What are virtual studios and what advantages do they offer over a conventional studio space?
Typically, when people think of a virtual studio, they think of a room with green walls and a green floor. The presenter stands in the middle and the green around them is replaced on screen with a new background. This allows you to put presenters into environments that would not be possible or practical to build as a physical set – a tropical rainforest, for example.
However, these traditional virtual studios bear no comparison to the modern technology we are using at Dock 10 – it’s like comparing SD to UHD/HDR. We have taken a radically different approach and instead of building a single virtual studio, which can be restrictive in size and space, we have given all of our studios a virtual capability.
All the technology is centralised and can be deployed to any or all of our 10 studios at any time so that creative directors can choose the size of studio that best fits their requirements.
When did Dock 10 begin offering virtual studio environments and why did you decide to become an early adopter of the technology?

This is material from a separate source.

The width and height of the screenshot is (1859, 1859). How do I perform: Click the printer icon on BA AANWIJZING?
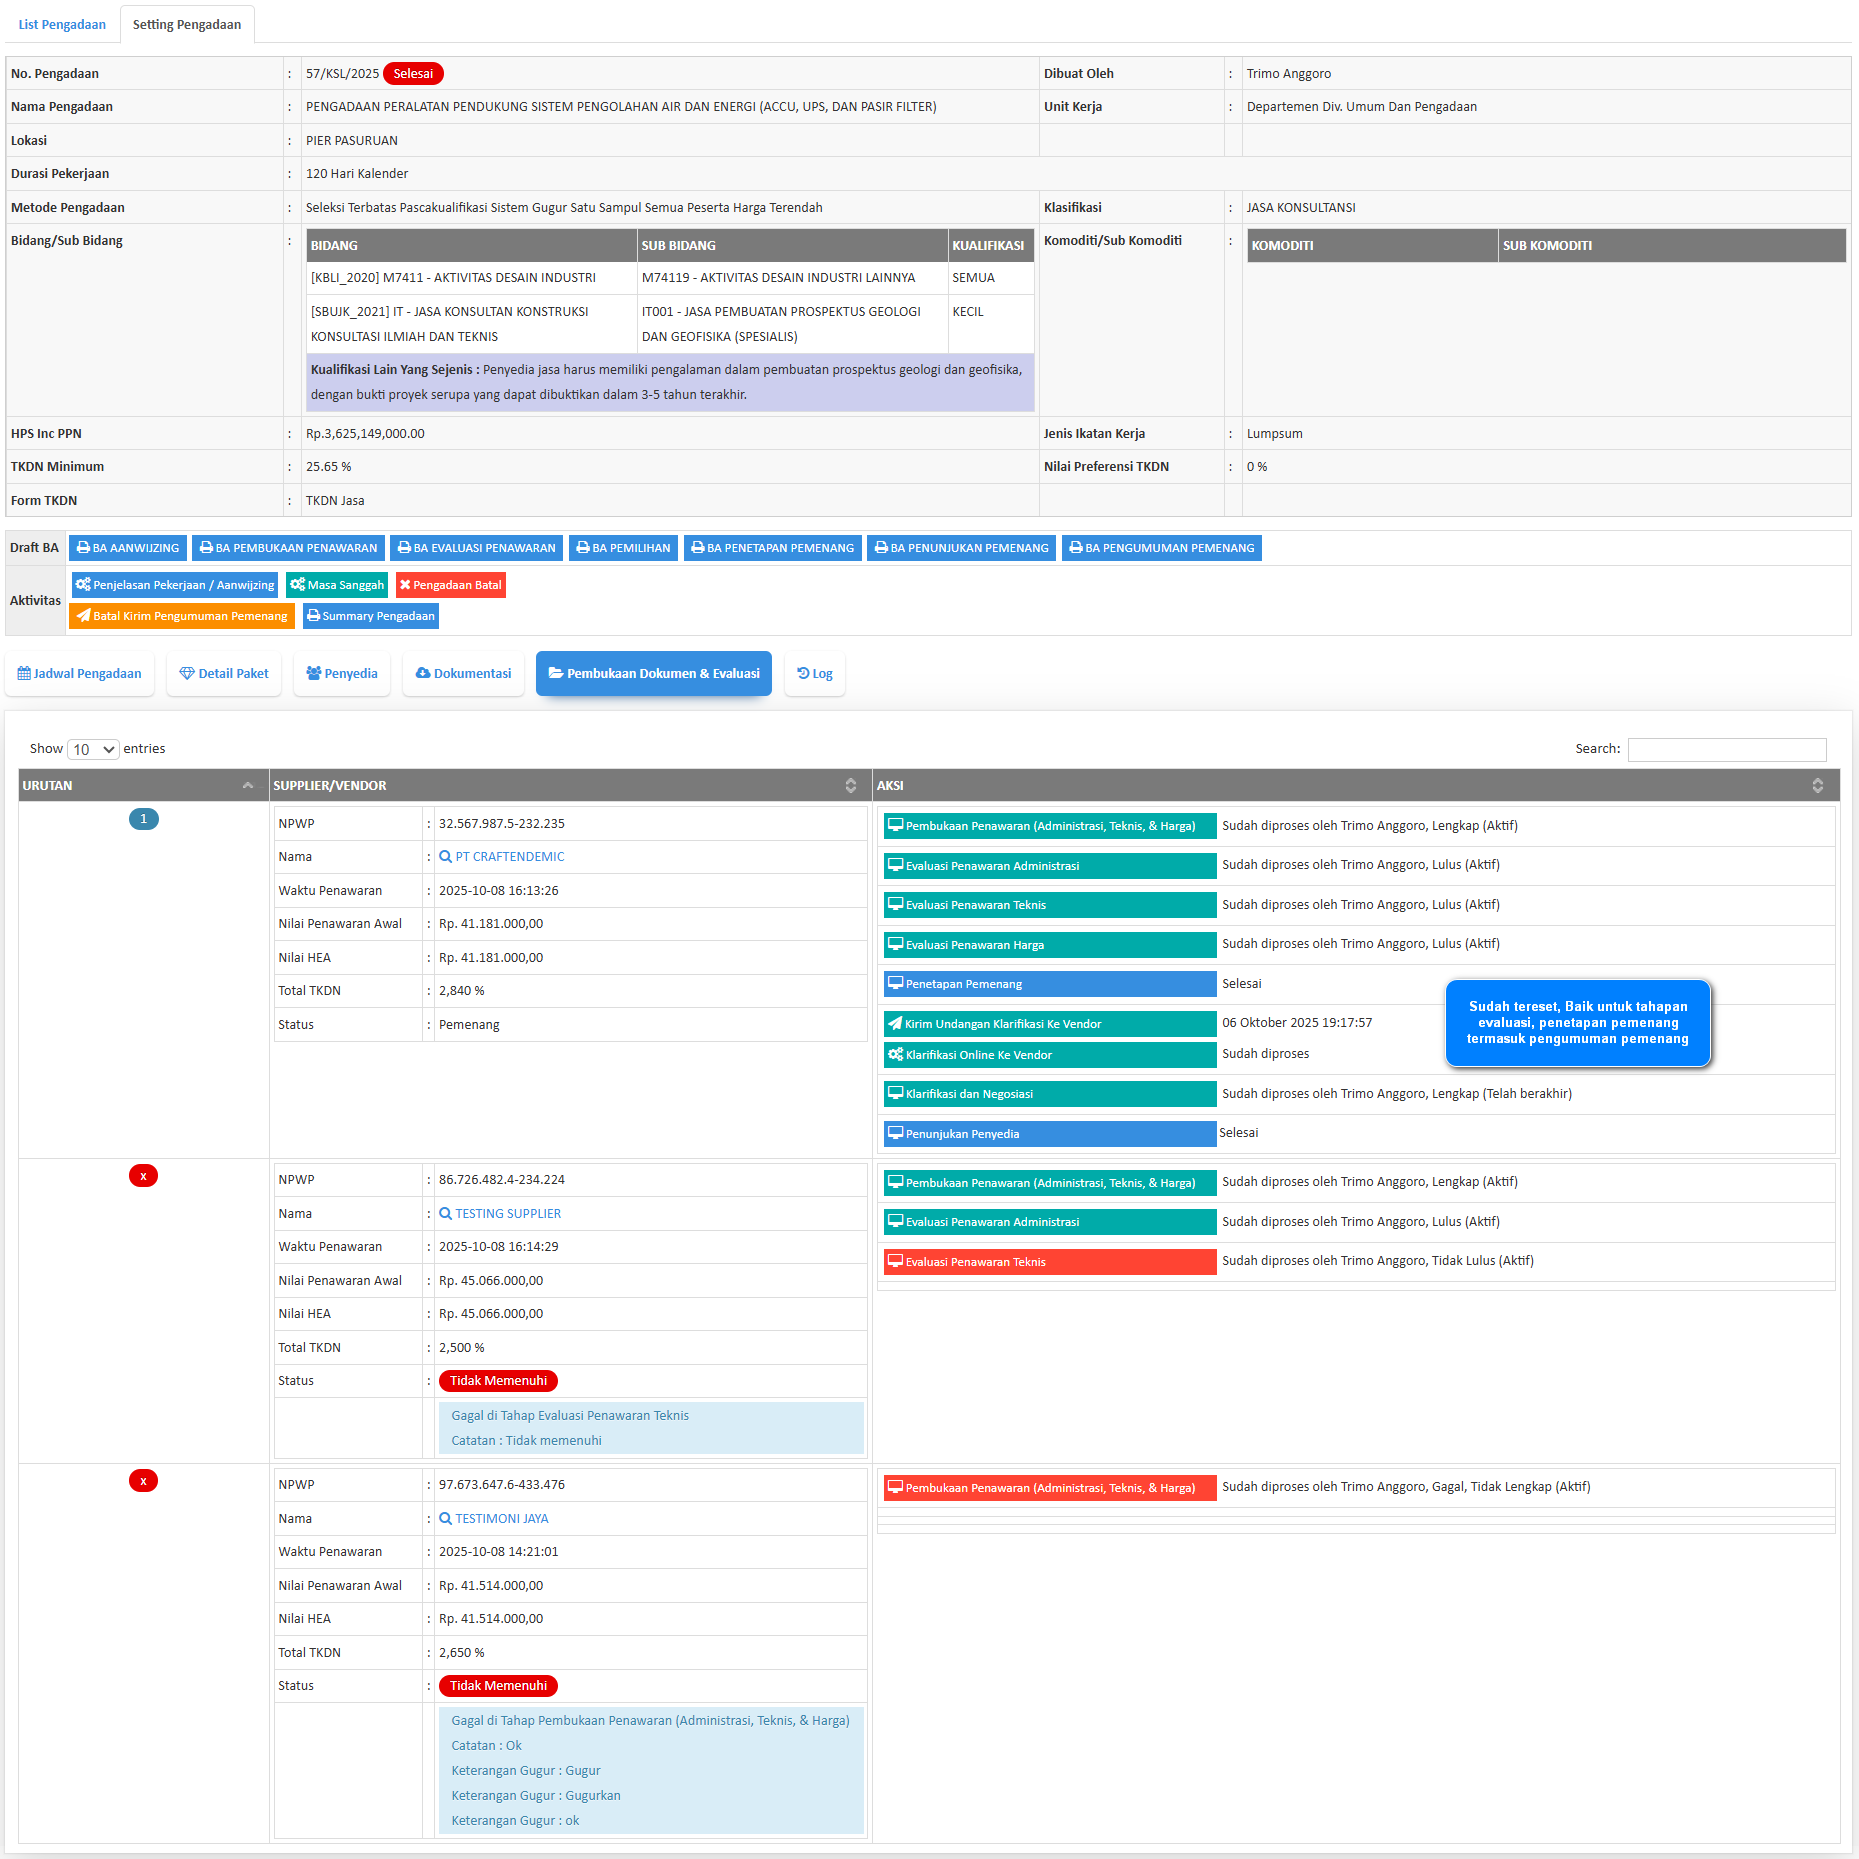pos(83,548)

We announced our new UHD-ready virtual studio offering back in May 2019. Basic green-screen technology – and even virtual studios – has been around a long time, but what excited us were the possibilities coming out of gaming technology. We saw the potential to take green-screen to the next level by using the real-time photorealistic graphic rendering that makes the virtual environment look so much like the real world.
The movie industry and some TV dramas have been doing this for years, but they put the actor into a green screen for the impossible shot and then add the virtual world in post. Now, thanks to advanced camera tracking and graphic processing, we can do the whole shot in real-time, live on screen, so the director sees what the viewers will see. These advances are truly breathtaking and will change the way we make TV forever - we wanted to be in it from the start.
What are some of the big virtual studios you’ve created to date?
This past year has seen an explosion of demand for our virtual studio capability. Broadcasters like the BBC were already early adopters, using our virtual studios for sports shows like Match Of The Day, Match Of The Day 2, Football Focus and Final Score. Our virtual capability has allowed them to create different virtual sets for each brand in a way that would have been impractical with a traditional set.
When the schools closed at the start of lockdown last March, we created the virtual classroom for the BBC’s Bitesize Daily in record time. And with many live events cancelled during the pandemic, we hosted the Broadcast Tech Innovation Awards from a virtual studio. Another project saw us build a virtual stadium for an interview with Liverpool and England star Trent Alexander-Arnold.
How long do they take to create, and what skillset is required to generate and run the studio environment?
A set can take anything from a couple of weeks to a couple of months to create. We use industry-standard processes and graphics generation so we can import from almost any standard 3D package. This allows detailed elements to be added quickly.
However, the system can build a virtual world as complicated as you can imagine, so some projects may involve months of design and planning to perfect. The skillsets required for our virtual studio are entirely new to television, so we have to recruit people with experience of VFX in movies and the games world.
How easy is it for presenters and crew to adapt to the virtual world?
Like any new technology, some people adapt to it easily while others need more time. But virtual studios are here to stay, and we are training as many people as we can to give them experience and skills for the future.